Ternyata, obat terlarang inilah dikonsumsi oleh anak-anak remaja baik yang putus sekolah atau yang statusnya pelajar digunakan untuk melakukan aksi tawuran. Tujuannya agar mereka berani melakukan aksi kejahatan. Jadi konsumsi obat terlarang bisa menjadi pemicu ataupun trigger.
Polisi pun menyebut para tersangka mendapatkan obat daftar G tanpa izin dari Tanah Abang, Jakarta Pusat. Tersangka dalam menjalankan usahanya juga menggunakan sistem cash on delivery (COD). Sistem jual ke konsumen dengan cara pesan barang, barang nyampe baru dibayar. Keempat orang anak-anak tersangka dikenai Undang-Undang RI Nomor 17 Tahun 2023 tentang Kesehatan RI Pasal 435 dengan ancaman pidana penjara paling lama 12 tahun atau denda paling banyak Rp. 5 miliar (News.detik.com, 16/5/2025).

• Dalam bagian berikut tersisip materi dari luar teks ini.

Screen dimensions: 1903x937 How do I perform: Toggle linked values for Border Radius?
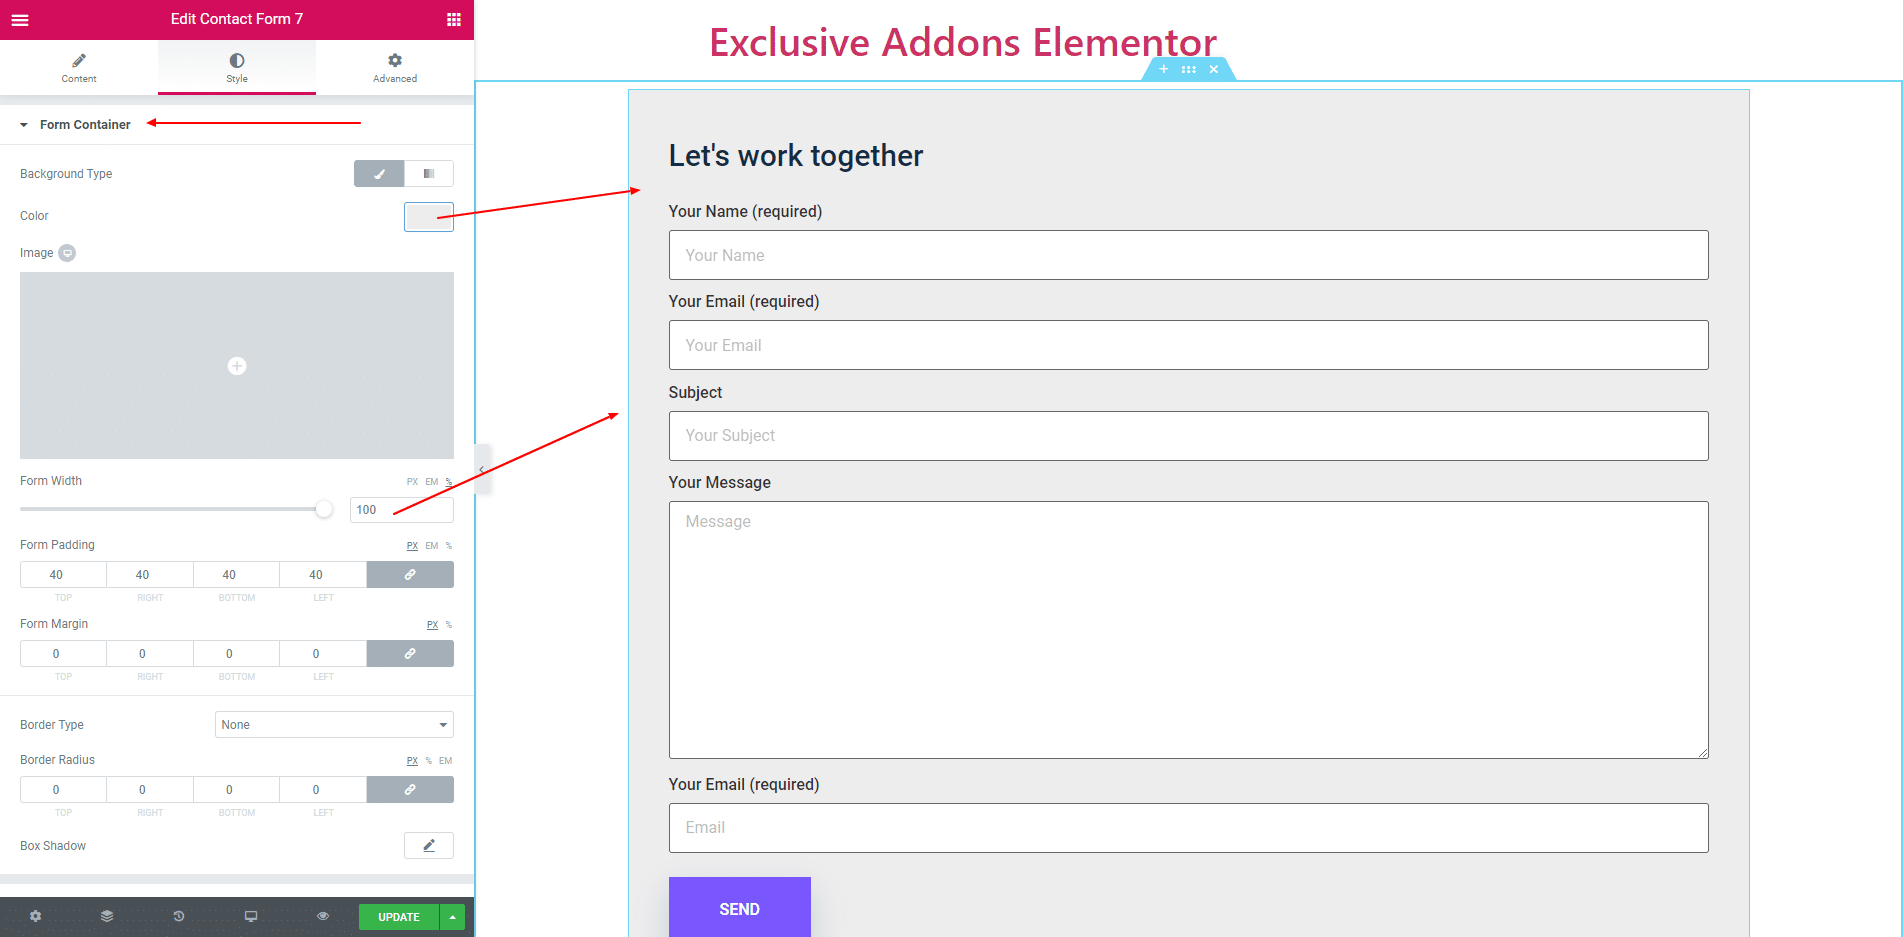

Kasus peredaran obat terlarang di Depok ini melibatkan remaja putus sekolah mengindikasikan permasalahan serius dalam sistem sosial. Penjualan obat terlarang bukan kali ini saja terjadi, malah makin marak. Dan ini menunjukkan masih belum efektifnya upaya yang dilakukan pemerintah Kota Depok dalam menanganinya. Pasalnya, dalam sistem kapitalisme, selama yang dijual dapat mendatangkan keuntungan, meski merusak masa depan generasi, maka akan tetap dijalankan, ditambah lemahnya sanksi yang dijatuhkan. Negara dalam sistem kapitalisme hanya bertindak sebagai regulator untuk sang pemilik modal.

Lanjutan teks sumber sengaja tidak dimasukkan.